The Emergency Fund is the Foundation of Personal Finance

Have you ever heard the saying, “cash flow is king?” Probably, not. You’ve likely heard that “cash is king.” Cash flow is all about liquidity…ie having the means to cover the expected and more importantly…the unexpected.

The emergency fund is the foundation of personal finance.

The Emergency Fund is the Foundation of Personal Finance

Cash flow is the hallmark of personal finance. It gives us the ability to save, pay bills, invest, plan, and just about everything else related to money coming in and going out. Having a great emergency fund stashed away can come to the rescue when the unexpected arises.

Over the years I’ve learned that getting over the personal finance hump begins with careful calculated planning. It’s really all about great cash flow management.
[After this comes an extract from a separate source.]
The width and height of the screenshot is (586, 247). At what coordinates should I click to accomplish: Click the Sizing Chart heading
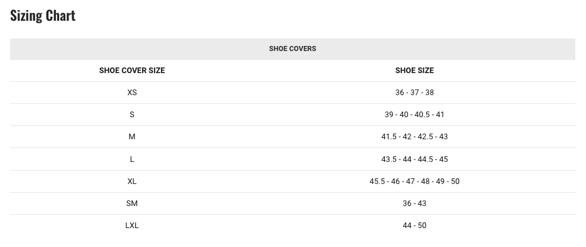43,16
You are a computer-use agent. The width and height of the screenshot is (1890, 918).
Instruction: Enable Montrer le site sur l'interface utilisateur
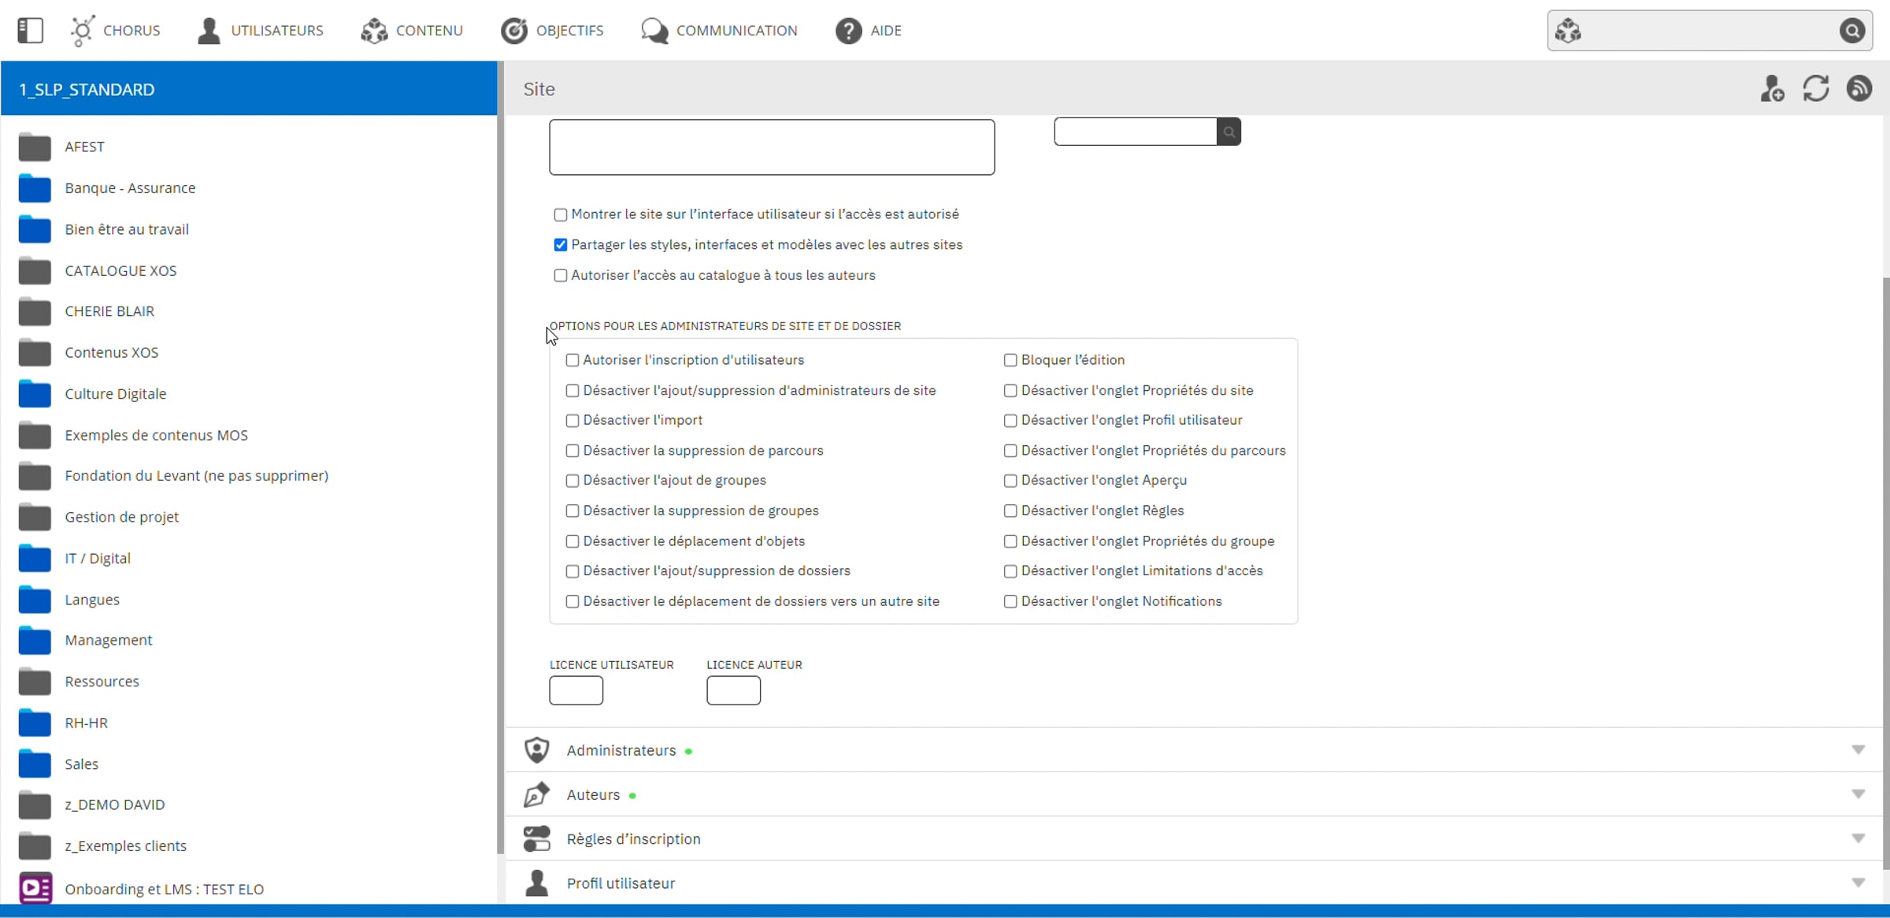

Simply, if you don’t have access to liquid funds when the unexpected comes, you are at great risk.

You need to have a strong foundation and that’s why the emergency fund is the foundation of personal finance.

Below, I created a personal finance pyramid showing that the foundation in personal finance (retirement) success is filling up your emergency fund. Some people are okay with just 3 months of expenses saved, but I suggest 6 months. This may be the most important layer in the personal finance plan.

The Emergency Fund is the Foundation of Personal Finance
Source: Personal Finance Kid

Take the Stairs Up and the Elevator Down

On Wall Street there is a saying that goes, “take the stairs up and the elevator down.” It highlights how gains in a stock investment can take months or even years to accumulate, only to get wiped out in days or weeks. For many, the key to investing in the stock market is managing risk. The same can be said for personal finance.

Setting up your emergency fund can take a long time…it takes sacrifice. Planning for 6 months of saving instead of 3 months (while not easy for many) can make a huge difference if the need for cash is large enough.

Now, setbacks are to be expected, however when disaster strikes you want be prepared. This is why I believe that having at least 6 months of expenses saved is the first plan of action. You want to make sure that the slow steps up, have a strong foundation.

No matter what your situation is, unplanned big expenses can hit at any moment and usually will without notice. A loved one could get sick, your car could break down, the A/C may blow it’s last gasp…to quote Murphy’s law, “whatever can go wrong, will go wrong.” The emergency fund is there for what “…will go wrong.”